For cases that are not covered by the functions above, but can be captured by a simple map operation, from_map() is likely to be the most convenient means for DataFrame creation. For example, this API can be used to convert an arbitrary PyArrow Dataset object into a DataFrame collection by mapping fragments to DataFrame partitions:

>>> import pyarrow.dataset as ds
>>> dataset = ds.dataset("hive_data_path", format="orc", partitioning="hive")
>>> fragments = dataset.get_fragments()
>>> func = lambda frag: frag.to_table().to_pandas()
>>> df = dd.from_map(func, fragments)

Dask Delayed

Dask delayed is particularly useful when simple map operations aren’t sufficient to capture the complexity of your data layout. It lets you construct Dask DataFrames out of arbitrary Python function calls, which can be helpful to handle custom data formats or bake in particular logic around loading data. See the documentation on using dask.delayed with collections.

Storing

Writing files locally

You can save files locally, assuming each worker can access the same file system. The workers could be located on the same machine, or a network file system can be mounted and referenced at the same path location for every worker node. See the documentation on accessing data locally.

Writing to remote locations

Dask can write to a variety of data stores including cloud object stores.

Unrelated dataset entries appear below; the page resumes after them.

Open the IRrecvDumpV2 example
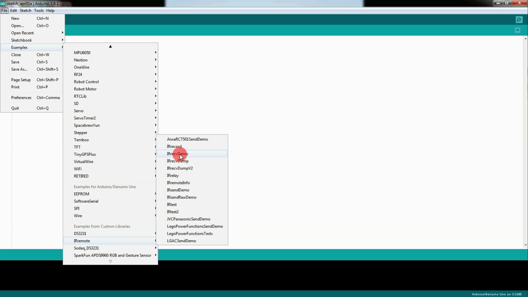 point(180,168)
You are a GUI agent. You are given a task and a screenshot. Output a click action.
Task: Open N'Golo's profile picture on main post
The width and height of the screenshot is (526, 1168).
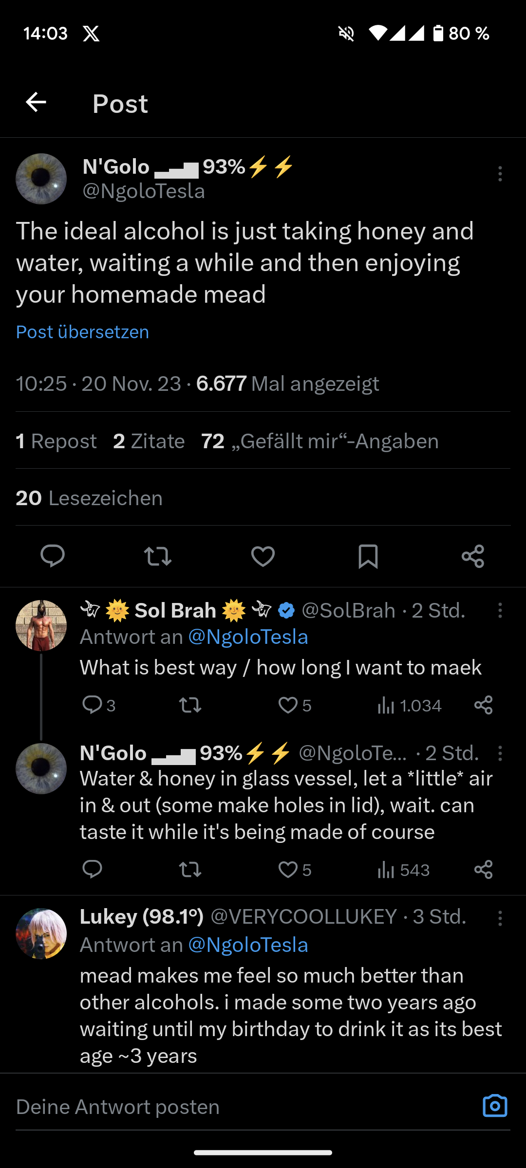tap(41, 179)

For example, you can write a dask.dataframe to an Azure storage blob as:

>>> d = {'col1': [1, 2, 3, 4], 'col2': [5, 6, 7, 8]}
>>> df = dd.from_pandas(pd.DataFrame(data=d), npartitions=2)
>>> dd.to_parquet(df=df,
...               path='abfs://CONTAINER/FILE.parquet'
...               storage_options={'account_name': 'ACCOUNT_NAME',
...                                'account_key': 'ACCOUNT_KEY'}

See the how-to guide on connecting to remote data.